Retype the data below verbatim, starting at its first line and ending at the line that contains "pyautogui.click(x=148, y=300)", with both of those lines included.
□ □ □ □ □
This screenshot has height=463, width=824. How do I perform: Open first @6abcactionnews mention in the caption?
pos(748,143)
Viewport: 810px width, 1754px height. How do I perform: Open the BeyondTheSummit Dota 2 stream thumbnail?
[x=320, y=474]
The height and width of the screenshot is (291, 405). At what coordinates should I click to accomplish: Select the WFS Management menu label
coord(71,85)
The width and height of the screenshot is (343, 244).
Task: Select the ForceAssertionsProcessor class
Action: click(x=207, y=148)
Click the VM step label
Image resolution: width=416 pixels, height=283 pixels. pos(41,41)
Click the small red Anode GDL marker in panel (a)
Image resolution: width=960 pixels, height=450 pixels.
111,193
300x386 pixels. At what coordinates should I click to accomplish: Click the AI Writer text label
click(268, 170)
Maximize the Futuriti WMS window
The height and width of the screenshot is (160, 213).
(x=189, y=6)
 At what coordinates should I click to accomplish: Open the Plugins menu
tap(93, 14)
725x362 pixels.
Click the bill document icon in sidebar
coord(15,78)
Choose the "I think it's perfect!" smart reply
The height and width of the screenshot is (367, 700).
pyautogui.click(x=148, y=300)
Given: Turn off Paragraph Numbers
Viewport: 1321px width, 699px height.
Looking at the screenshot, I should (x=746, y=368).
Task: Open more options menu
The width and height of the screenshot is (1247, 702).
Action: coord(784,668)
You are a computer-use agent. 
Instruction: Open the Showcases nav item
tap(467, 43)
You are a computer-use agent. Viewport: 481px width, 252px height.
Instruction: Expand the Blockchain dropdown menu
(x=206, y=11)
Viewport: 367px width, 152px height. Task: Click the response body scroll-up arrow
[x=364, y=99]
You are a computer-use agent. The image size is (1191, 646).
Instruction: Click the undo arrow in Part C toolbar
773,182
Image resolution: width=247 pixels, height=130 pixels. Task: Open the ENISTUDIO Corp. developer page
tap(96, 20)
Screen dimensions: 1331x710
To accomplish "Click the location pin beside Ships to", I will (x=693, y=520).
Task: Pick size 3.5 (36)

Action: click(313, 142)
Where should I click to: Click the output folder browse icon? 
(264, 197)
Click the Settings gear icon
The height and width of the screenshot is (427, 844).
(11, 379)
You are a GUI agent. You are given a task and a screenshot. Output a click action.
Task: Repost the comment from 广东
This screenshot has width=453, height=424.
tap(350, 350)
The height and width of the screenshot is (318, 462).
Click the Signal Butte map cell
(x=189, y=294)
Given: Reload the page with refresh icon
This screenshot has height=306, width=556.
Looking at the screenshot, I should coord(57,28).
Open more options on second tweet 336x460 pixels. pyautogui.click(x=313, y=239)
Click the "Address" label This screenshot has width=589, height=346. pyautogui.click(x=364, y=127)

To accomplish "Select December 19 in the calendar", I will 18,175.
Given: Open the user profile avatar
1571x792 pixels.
□ □ □ □ □
[Exercise response]:
This screenshot has height=463, width=824. How do I perform: Open first @6abcactionnews mention in the caption?
pos(748,143)
Viewport: 810px width, 1754px height. How do I perform: Open the BeyondTheSummit Dota 2 stream thumbnail?
[x=320, y=474]
The height and width of the screenshot is (291, 405). At what coordinates should I click to accomplish: Select the WFS Management menu label
coord(71,85)
The width and height of the screenshot is (343, 244).
Task: Select the ForceAssertionsProcessor class
Action: click(x=207, y=148)
Click the VM step label
Image resolution: width=416 pixels, height=283 pixels. pos(41,41)
Click the small red Anode GDL marker in panel (a)
Image resolution: width=960 pixels, height=450 pixels.
111,193
300x386 pixels. At what coordinates should I click to accomplish: Click the AI Writer text label
click(268, 170)
Maximize the Futuriti WMS window
The height and width of the screenshot is (160, 213).
(x=189, y=6)
 At what coordinates should I click to accomplish: Open the Plugins menu
tap(93, 14)
725x362 pixels.
Click the bill document icon in sidebar
coord(15,78)
Choose the "I think it's perfect!" smart reply
The height and width of the screenshot is (367, 700).
pyautogui.click(x=148, y=300)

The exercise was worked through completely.